Variation of PC for ionic species observed with particles of different proteins. A – C; the added salts were nitrates of various cations, and the salt concentrations were 0.4 M for 1:1 salts and 0.04 M for 2:1 and 2:2 ones. D – F; the added salts were potassium salts of various anions, and the salt concentrations were 0.4 M 1:1 salts, 0.2 M 1:2 ones, 0.133 M 1:3 salt to equalize the concentration of potassium ion. The values of (A and D) intercept A_ppt, (B and E) slope B_ppt and (C and F) horizontal position [P]₅ of the best-fitted PCs are plotted against the S_± values allotted to the constituent ionic species. The protein/detergent particles and solution ingredients were as follows: Rp. viridis PRU/LM (◯), Rp. viridis RC/LM (□), Rb. sphaeroides RC/LM (◇), Rb. sphaeroides RC/LDAO (◆), Rb. sphaeroides LH2/LM (▵) and Rb. capsulatus LH2/LM (▿) in a Tris buffer solution (25 mM Tris–HCl, and 0.2 mg/mL NaN₃; pH 8.0), and Rp. viridis RC/LM (■) in a BisTris buffer solution (25 mM BisTris–HCl, and 0.2 mg/mL NaN₃; pH 6.0). The concentrations of LDAO and LM were 1 mg/mL. The straight lines were obtained by the least-squares fitting of a linear function to the value of [P]₅ against the value of S_± to show the mean shift of PC depending on ionic species. The error bars attached to symbols represent standard errors calculated by the least-square fitting; no error bar is shown for the standard errors that are similar to or smaller than the size of symbols.

Fig. 7

Variations of intercept and slope of PC with solution pH observed with particles of different proteins.
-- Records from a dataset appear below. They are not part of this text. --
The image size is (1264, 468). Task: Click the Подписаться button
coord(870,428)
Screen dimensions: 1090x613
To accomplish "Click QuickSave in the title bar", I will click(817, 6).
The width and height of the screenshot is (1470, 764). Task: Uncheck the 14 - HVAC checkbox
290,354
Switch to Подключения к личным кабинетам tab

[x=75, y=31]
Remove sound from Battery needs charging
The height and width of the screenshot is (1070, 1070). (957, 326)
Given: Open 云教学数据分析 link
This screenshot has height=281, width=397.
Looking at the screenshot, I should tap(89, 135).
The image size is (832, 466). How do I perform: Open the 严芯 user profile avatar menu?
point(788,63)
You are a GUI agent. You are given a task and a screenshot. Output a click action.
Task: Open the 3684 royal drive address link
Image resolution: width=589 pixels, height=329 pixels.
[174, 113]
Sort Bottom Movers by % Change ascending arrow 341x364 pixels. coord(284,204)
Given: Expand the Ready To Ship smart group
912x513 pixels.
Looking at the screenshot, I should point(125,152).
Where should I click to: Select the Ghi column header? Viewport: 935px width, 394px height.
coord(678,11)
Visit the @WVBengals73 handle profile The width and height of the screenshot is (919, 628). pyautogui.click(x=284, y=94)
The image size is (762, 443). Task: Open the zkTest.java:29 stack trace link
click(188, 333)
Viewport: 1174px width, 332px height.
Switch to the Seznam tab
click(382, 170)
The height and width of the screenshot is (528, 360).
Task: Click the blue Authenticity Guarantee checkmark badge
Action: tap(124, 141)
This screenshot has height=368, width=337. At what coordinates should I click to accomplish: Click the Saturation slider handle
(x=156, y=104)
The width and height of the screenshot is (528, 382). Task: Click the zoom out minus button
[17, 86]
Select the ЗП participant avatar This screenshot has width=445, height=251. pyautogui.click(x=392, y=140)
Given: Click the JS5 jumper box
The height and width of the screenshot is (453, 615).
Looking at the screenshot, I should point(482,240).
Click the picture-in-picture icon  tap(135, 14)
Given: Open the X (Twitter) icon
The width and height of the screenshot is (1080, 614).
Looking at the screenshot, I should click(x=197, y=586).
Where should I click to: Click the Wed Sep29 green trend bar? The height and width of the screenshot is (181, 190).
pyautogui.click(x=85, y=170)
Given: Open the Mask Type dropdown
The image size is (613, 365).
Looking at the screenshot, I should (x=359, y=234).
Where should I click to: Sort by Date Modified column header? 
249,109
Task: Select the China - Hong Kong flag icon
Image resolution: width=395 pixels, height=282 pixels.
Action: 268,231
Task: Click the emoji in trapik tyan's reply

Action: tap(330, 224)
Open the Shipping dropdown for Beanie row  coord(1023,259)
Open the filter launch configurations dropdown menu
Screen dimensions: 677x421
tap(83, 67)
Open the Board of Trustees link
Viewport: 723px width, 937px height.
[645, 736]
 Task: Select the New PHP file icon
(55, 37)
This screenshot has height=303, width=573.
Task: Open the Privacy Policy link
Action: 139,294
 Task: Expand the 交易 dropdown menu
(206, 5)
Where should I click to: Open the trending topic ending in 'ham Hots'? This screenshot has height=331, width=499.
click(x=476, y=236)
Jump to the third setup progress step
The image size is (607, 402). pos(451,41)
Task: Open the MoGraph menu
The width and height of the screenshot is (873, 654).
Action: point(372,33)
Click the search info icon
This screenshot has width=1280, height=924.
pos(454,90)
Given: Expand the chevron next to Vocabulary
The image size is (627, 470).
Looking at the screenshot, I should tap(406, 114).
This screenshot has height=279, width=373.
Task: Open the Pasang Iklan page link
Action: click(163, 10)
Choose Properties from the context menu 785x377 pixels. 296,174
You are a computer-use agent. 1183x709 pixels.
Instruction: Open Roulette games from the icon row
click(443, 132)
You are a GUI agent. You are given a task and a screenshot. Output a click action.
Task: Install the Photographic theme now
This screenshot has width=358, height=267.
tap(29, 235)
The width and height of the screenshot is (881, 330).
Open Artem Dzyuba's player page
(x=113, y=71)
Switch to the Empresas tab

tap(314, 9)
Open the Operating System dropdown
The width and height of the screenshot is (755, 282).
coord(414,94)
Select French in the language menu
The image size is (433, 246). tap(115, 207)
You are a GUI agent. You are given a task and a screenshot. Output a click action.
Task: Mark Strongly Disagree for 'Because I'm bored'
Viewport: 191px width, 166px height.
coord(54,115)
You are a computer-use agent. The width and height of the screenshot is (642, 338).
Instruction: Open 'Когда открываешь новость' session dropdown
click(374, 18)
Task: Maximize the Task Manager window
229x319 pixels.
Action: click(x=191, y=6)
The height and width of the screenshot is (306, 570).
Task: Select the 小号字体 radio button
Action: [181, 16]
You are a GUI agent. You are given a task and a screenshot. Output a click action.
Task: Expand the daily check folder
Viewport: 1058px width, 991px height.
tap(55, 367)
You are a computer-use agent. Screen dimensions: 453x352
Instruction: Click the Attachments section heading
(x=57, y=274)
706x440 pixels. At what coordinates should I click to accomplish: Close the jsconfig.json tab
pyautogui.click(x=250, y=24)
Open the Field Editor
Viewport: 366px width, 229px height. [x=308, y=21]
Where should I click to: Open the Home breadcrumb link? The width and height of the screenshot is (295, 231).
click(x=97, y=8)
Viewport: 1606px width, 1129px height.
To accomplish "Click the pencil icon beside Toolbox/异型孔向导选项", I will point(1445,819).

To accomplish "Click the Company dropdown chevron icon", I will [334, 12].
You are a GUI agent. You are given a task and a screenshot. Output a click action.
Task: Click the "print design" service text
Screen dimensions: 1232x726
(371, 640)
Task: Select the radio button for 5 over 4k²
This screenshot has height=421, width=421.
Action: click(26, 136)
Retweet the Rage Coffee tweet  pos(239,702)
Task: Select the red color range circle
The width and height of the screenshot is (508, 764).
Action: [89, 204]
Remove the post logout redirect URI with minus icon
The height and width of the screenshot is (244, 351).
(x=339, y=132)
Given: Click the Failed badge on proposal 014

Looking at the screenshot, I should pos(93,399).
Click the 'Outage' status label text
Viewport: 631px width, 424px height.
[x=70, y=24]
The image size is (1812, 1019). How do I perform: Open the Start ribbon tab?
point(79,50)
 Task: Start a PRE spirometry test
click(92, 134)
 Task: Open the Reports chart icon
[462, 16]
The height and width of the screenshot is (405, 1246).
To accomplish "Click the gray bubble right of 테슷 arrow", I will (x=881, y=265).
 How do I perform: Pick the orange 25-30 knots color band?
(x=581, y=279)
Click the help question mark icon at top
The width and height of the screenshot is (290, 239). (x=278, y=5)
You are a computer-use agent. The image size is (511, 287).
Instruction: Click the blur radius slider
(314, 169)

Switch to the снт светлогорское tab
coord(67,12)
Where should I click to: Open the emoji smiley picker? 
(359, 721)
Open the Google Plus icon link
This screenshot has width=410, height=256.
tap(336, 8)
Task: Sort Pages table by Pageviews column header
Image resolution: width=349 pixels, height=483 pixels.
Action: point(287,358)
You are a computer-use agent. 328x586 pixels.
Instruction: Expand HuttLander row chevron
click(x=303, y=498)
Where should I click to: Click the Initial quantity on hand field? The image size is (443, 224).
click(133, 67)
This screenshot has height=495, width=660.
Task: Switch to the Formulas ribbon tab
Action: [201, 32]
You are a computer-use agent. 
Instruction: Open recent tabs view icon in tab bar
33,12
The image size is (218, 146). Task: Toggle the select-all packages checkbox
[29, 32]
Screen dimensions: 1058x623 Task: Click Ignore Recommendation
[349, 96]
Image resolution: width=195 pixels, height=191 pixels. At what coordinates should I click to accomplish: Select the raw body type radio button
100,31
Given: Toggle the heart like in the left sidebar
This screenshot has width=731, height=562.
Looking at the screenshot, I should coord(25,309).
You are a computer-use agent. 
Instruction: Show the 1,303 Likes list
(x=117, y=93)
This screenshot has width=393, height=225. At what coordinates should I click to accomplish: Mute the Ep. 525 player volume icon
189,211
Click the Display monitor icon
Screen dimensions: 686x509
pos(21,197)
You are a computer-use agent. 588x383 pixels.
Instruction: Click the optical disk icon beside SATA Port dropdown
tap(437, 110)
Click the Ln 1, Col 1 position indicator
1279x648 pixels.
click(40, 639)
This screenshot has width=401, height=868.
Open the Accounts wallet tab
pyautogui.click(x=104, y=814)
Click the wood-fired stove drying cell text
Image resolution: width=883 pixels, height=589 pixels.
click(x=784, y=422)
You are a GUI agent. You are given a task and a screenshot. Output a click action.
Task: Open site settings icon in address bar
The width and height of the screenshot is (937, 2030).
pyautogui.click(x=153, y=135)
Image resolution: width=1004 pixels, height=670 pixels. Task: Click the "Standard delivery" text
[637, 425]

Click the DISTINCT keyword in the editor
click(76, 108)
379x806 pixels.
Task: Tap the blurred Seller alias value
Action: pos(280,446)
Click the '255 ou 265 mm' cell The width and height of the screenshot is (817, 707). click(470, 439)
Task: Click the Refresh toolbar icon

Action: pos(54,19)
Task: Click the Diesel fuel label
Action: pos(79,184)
The values of (A and C) intercept A_ppt and (B and D) slope B_ppt are plotted against pH values of solution to which various salts are separately added. The protein/detergent particles and solution ingredients were as follows: Rp. viridis PRU/LM (◯), Rp. viridis RC/LM (□), Rb. sphaeroides RC/LM (◇), Rb. sphaeroides LH2/LM (▵) and Rb. capsulatus LH2/LM (▿) in a Tris buffer solution (25 mM Tris–HCl, and 0.2 mg/mL NaN₃; pH 8.0), and Rp. viridis RC/LM (■) in a BisTris buffer solution (25 mM BisTris–HCl, and 0.2 mg/mL NaN₃; pH 6.0). The concentrations of LDAO and LM were 1 mg/mL. The error bars attached to symbols represent standard errors calculated by the least-square fitting; no error bar is shown for the standard errors that are similar to or smaller than the size of symbols.

Fig. 8

PC of Rb. sphaeroides LH2/OG for mixtures of NaNO₃ and Mg(NO₃)₂ of various ‘effective concentrations’. The values of (A) intercept A_ppt, (B) slope B_ppt and (C) horizontal position [P]₅ were based on the best-fitted PCs. The coordinates of red circles against the ‘effective concentrations’ represent the experimental values of the three parameters. The other solution ingredients were 25 mM Tris–HCl (pH 8.0) and 0.2 mg/mL NaN₃, and 8 mg/mL OG. The error bars attached to the red circles represent standard errors calculated by the least-square fitting; no error bar is shown for the standard errors that are similar to or smaller than the size of red circles.

Fig. 9

Schematic representation of the relationship between horizontal position of PC and ionic species dissociated from salts added. A; PCs of a target protein/detergent particle experimentally obtained for three salt species at the same ‘effective concentration’—0.4 M potassium nitrate, 0.133 M potassium citrate, and 0.04 M magnesium nitrate, for example. For electric field around the particle to be sufficiently screened without salt–PEG phase separation, the concentrations of individual salts to add are empirically 0.3 to 0.4 in terms of ‘effective salt concentration’. B; the three parameters F, G and H in Eq. (2) are evaluated by using the [P]₅ values (PEG concentration at which the protein concentration [D]_ppt in supernatant is 5 mg/mL) of the three PCs experimentally obtained and the S_± values (shown in Table 1) of ionic species that constitute the three salt species added. By substituting the evaluated values of the three parameters and the S_± values of ionic species that constitute a desired salt species into Eq. (2), the value of [P]₅ is calculated for the desired salt. Likewise, the values of [P]₂₀ and [P]₁ were evaluated for the sample and reservoir solutions in the initial crystallization screening of Rs. Rubrum PRU/DM, respectively.